_SUPPLIED INFORMATION:_
Start of Block
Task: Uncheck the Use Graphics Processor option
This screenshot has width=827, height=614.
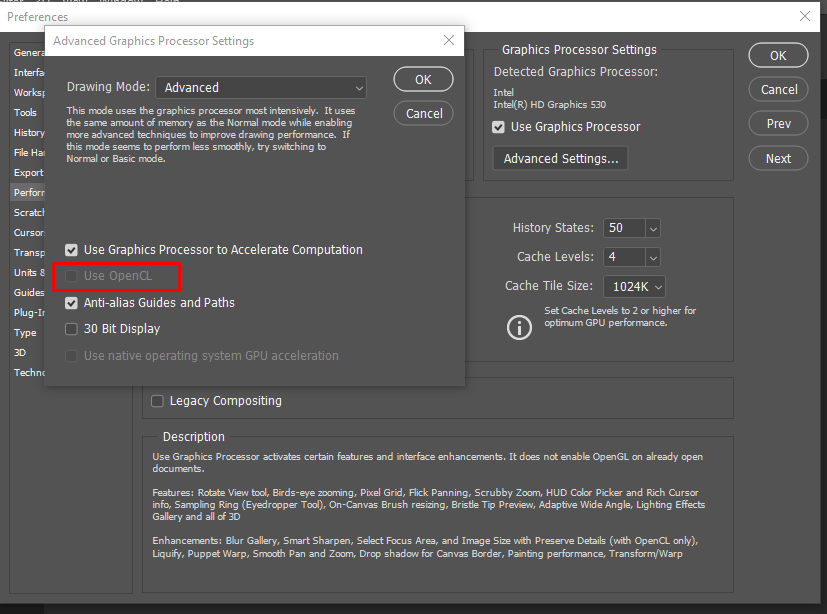Action: click(497, 127)
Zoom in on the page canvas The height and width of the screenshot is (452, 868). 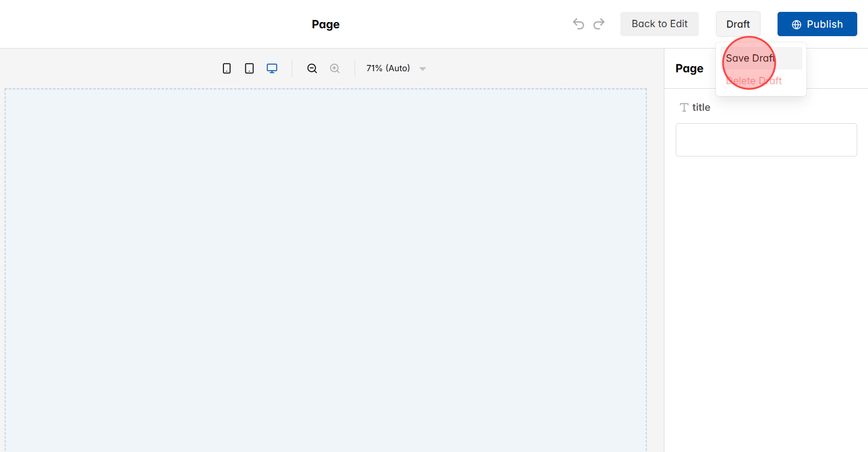coord(335,68)
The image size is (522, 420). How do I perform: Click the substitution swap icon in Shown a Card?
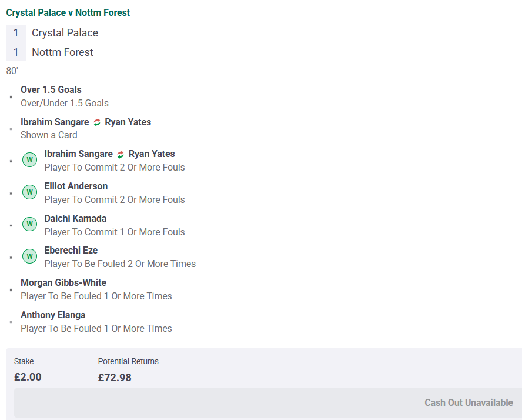(x=97, y=122)
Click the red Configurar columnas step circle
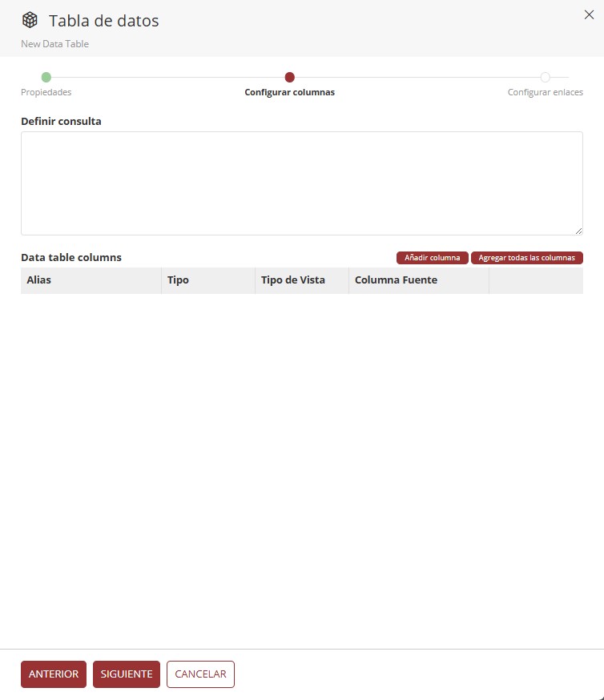The image size is (604, 700). (290, 78)
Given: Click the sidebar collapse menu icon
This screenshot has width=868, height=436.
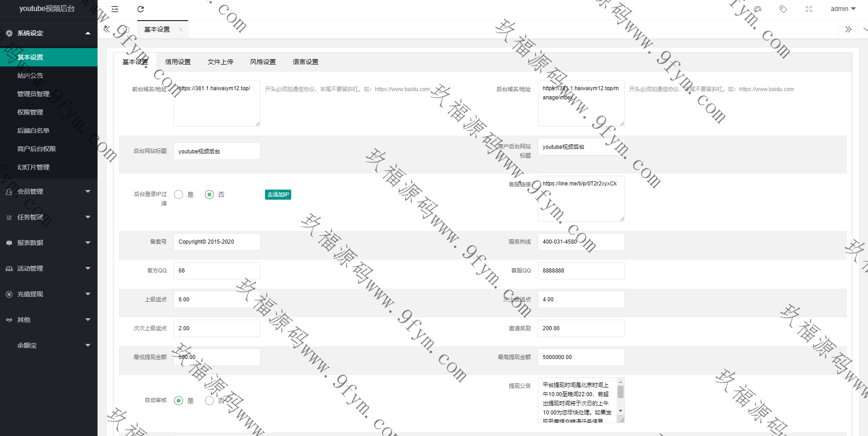Looking at the screenshot, I should (115, 9).
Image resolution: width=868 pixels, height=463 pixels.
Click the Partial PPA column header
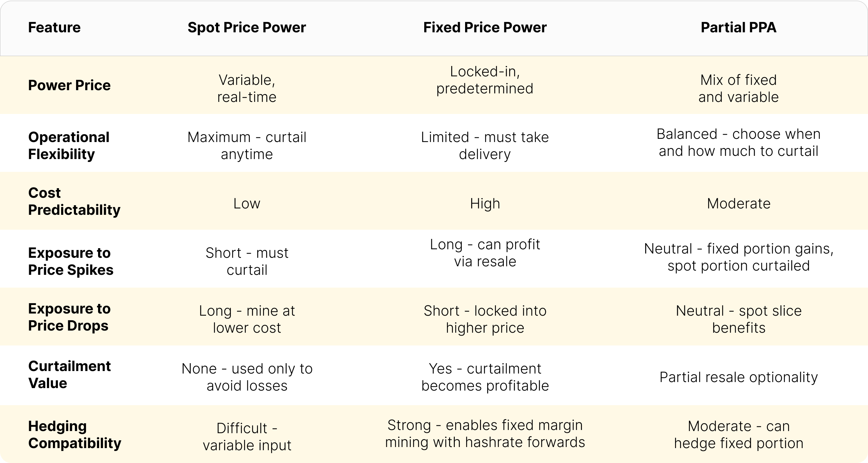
End of Block
_WHAT THE EXERCISE ASKS:_ From the line that contains "This screenshot has width=868, height=436." to the last line of the data above, inclusive, transcribe every line exactly and only those lines, omitting pictures.

_SOLUTION TO THE PROBLEM:_
This screenshot has width=868, height=436.
Looking at the screenshot, I should (115, 9).
Image resolution: width=868 pixels, height=463 pixels.
Click the Partial PPA column header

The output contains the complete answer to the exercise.